When to use this template
- Resilience design reviews — sketch your retry strategy for external APIs, payment processors, or analytics services so the team agrees on how long to wait and when to give up.
- Incident postmortems — when an outage cascades, trace whether your retry logic made it worse (hammering an already-dying service) or better (backing off and letting it recover).
- Onboarding distributed systems — show new engineers the state machine so they understand that retry logic is not just "try again", it is a careful dance of timeouts, backoff, and fallbacks.
How to adapt it
Customize the backoff formula and thresholds to your SLAs:
- Change the backoff formula from
2^ntomin(max_backoff, base * 2^n)to cap the wait time — e.g., never wait longer than 30 seconds. - Add a deadline or timeout on total retry time — e.g., keep retrying for up to 5 minutes, then fail permanently.
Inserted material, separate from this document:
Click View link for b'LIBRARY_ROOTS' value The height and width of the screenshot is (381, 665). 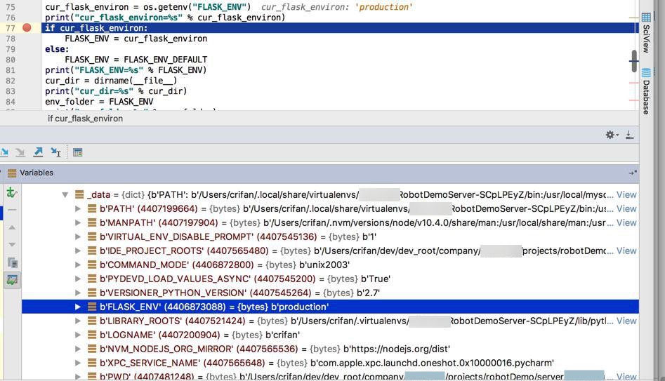[626, 321]
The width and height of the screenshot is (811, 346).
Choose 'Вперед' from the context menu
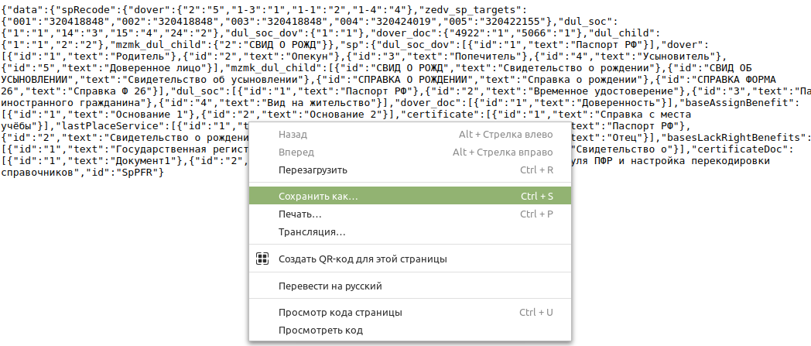click(x=296, y=152)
- Branch the circuit breaker into degraded mode — return stale cached data instead of a full error, and keep retrying in the background.
Visual edits regenerate clean Mermaid code, so you can model your exact recovery strategy without hand-editing YAML or JSON config files.
Mermaid code
Copy it anywhere Mermaid is supported — GitHub, Notion, or your docs.
stateDiagram-v2
[*] --> Ready
Ready --> Attempting: Send request
Attempting --> Success: 2xx response
Attempting --> Retriable: 5xx or timeout
Attempting --> Failed: 4xx or non-retriable
Success --> [*]
Failed --> [*]
Retriable --> WaitExponential: Calculate backoff
WaitExponential --> WaitJitter: Add jitter
WaitJitter --> WaitTimer: Sleep attempt_count * 2^n
WaitTimer --> CircuitOpen: Max retries?
CircuitOpen --> Fallback: Use cache or default
Fallback --> [*]
WaitTimer --> Attempting: Retry
Frequently asked questions
- What is exponential backoff and why use it?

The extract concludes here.